- [Exercise details]:
Copy out all of the data below, word for word and line for line.

Stored items
----------------------------------------
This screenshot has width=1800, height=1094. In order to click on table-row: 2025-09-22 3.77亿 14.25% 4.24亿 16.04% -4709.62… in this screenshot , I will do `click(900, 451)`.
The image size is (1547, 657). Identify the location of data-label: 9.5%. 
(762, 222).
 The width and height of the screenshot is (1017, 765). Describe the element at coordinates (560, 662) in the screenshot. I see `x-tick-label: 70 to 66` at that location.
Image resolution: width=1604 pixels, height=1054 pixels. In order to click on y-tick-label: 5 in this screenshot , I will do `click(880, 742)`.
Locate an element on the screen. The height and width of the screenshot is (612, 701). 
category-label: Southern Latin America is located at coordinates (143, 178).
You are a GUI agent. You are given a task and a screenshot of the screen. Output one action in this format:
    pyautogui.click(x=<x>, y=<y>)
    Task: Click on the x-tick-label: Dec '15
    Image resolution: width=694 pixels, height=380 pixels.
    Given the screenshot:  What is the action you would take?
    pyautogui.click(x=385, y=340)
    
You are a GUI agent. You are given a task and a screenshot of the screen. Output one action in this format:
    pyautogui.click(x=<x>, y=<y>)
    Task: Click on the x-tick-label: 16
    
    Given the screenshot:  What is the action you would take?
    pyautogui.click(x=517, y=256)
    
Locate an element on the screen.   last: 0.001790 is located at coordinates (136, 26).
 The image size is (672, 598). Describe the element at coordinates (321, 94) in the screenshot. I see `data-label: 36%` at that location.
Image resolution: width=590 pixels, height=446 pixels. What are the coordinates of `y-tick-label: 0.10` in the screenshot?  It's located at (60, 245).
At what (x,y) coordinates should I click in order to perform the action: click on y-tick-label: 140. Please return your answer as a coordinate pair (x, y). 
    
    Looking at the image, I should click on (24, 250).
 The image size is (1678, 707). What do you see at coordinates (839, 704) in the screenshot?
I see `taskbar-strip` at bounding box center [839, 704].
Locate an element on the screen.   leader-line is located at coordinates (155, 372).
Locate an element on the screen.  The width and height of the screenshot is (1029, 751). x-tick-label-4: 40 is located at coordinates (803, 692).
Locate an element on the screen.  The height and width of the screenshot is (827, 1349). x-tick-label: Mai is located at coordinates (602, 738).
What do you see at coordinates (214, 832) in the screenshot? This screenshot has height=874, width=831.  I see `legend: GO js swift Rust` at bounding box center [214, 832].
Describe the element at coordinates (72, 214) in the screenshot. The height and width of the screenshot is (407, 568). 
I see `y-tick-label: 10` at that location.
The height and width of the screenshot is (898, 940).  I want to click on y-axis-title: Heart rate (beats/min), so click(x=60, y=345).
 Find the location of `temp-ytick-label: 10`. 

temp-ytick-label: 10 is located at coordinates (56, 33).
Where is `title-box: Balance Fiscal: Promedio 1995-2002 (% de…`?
----------------------------------------
- [Result of the exercise]:
This screenshot has width=1800, height=1094. In order to click on table-row: 2025-09-22 3.77亿 14.25% 4.24亿 16.04% -4709.62… in this screenshot , I will do `click(900, 451)`.
The image size is (1547, 657). Identify the location of data-label: 9.5%. 
(762, 222).
 The width and height of the screenshot is (1017, 765). Describe the element at coordinates (560, 662) in the screenshot. I see `x-tick-label: 70 to 66` at that location.
Image resolution: width=1604 pixels, height=1054 pixels. In order to click on y-tick-label: 5 in this screenshot , I will do `click(880, 742)`.
Locate an element on the screen. The height and width of the screenshot is (612, 701). 
category-label: Southern Latin America is located at coordinates (143, 178).
You are a GUI agent. You are given a task and a screenshot of the screen. Output one action in this format:
    pyautogui.click(x=<x>, y=<y>)
    Task: Click on the x-tick-label: Dec '15
    Image resolution: width=694 pixels, height=380 pixels.
    Given the screenshot:  What is the action you would take?
    pyautogui.click(x=385, y=340)
    
You are a GUI agent. You are given a task and a screenshot of the screen. Output one action in this format:
    pyautogui.click(x=<x>, y=<y>)
    Task: Click on the x-tick-label: 16
    
    Given the screenshot:  What is the action you would take?
    pyautogui.click(x=517, y=256)
    
Locate an element on the screen.   last: 0.001790 is located at coordinates (136, 26).
 The image size is (672, 598). Describe the element at coordinates (321, 94) in the screenshot. I see `data-label: 36%` at that location.
Image resolution: width=590 pixels, height=446 pixels. What are the coordinates of `y-tick-label: 0.10` in the screenshot?  It's located at (60, 245).
At what (x,y) coordinates should I click in order to perform the action: click on y-tick-label: 140. Please return your answer as a coordinate pair (x, y). 
    
    Looking at the image, I should click on (24, 250).
 The image size is (1678, 707). What do you see at coordinates (839, 704) in the screenshot?
I see `taskbar-strip` at bounding box center [839, 704].
Locate an element on the screen.   leader-line is located at coordinates (155, 372).
Locate an element on the screen.  The width and height of the screenshot is (1029, 751). x-tick-label-4: 40 is located at coordinates (803, 692).
Locate an element on the screen.  The height and width of the screenshot is (827, 1349). x-tick-label: Mai is located at coordinates (602, 738).
What do you see at coordinates (214, 832) in the screenshot? This screenshot has height=874, width=831.  I see `legend: GO js swift Rust` at bounding box center [214, 832].
Describe the element at coordinates (72, 214) in the screenshot. The height and width of the screenshot is (407, 568). 
I see `y-tick-label: 10` at that location.
The height and width of the screenshot is (898, 940).  I want to click on y-axis-title: Heart rate (beats/min), so click(x=60, y=345).
 Find the location of `temp-ytick-label: 10`. 

temp-ytick-label: 10 is located at coordinates (56, 33).
Where is `title-box: Balance Fiscal: Promedio 1995-2002 (% de…`?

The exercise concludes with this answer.